In all honesty, we know nobody is perfect. Regardless of that, we are a bit hard on our parents. We expect them to be all perfect, all the time. But, it is human to make mistakes. However, as parents, you can improve once you learn some ways you unconsciously make your child unsafe.

Bear in mind, one thing that can completely ruin your child’s relationship is unpredictability and inconsistency. So, here are five ways that you may be making your child feel unsafe. It is best to avoid these to ensure that your child grows up feeling more secure and safe in their existence.

Overreacting

Children are always unpredictable. The actions they perform will have a consequence not only on them but also on you as a parent. It can make your life quite stressful. With this repetitive build-up of tension, you may end up overreacting at times. Sometimes, the anger and stress add up, and you may explode on your child. This volatility on your part can make the child feel unsafe around you.

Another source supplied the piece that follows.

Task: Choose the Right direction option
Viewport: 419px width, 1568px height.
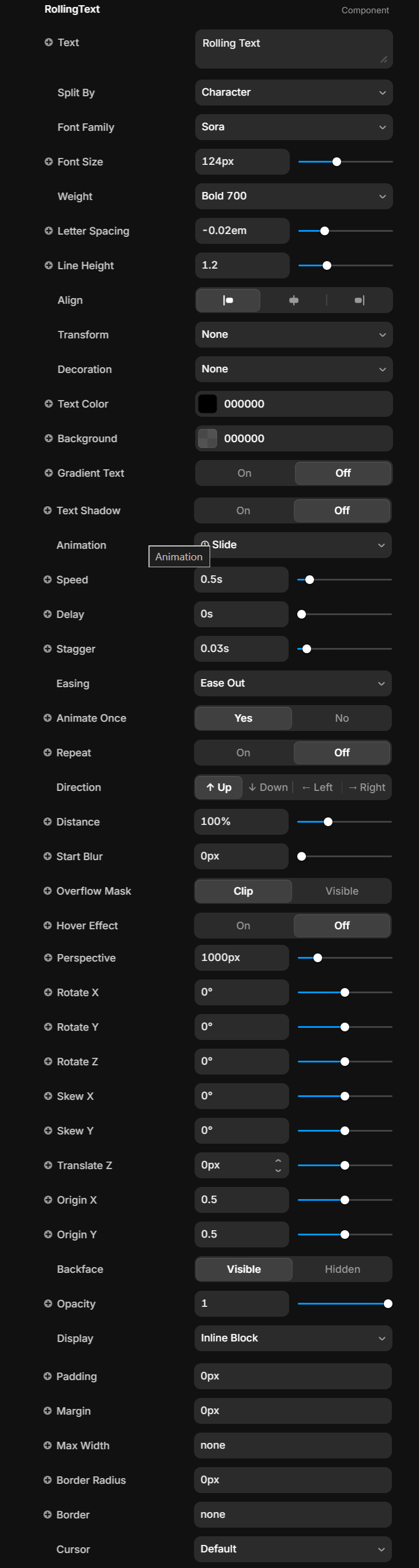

A child quickly picks up what are the things that can bring upon an overreaction from your end. Consequently, they begin to hide things from you that have the potential to upset you. It impacts the relationship that you share with them. When the child starts feeling unsafe due to your overreaction, they maintain a filter in what they communicate to you. So, that freeness, which should be a core of every father-son or daughter relationship, is gone. Mark, an online calculus tutor and a father of two young kids, says that a lot of times his overreaction is an outcome of his stress and work issues, and not the child’s action. Thus, before you explode on your child, take a minute and ponder – Why are you upset? Are you upset because of what your child did, or is your own issue overpowering your state of mind?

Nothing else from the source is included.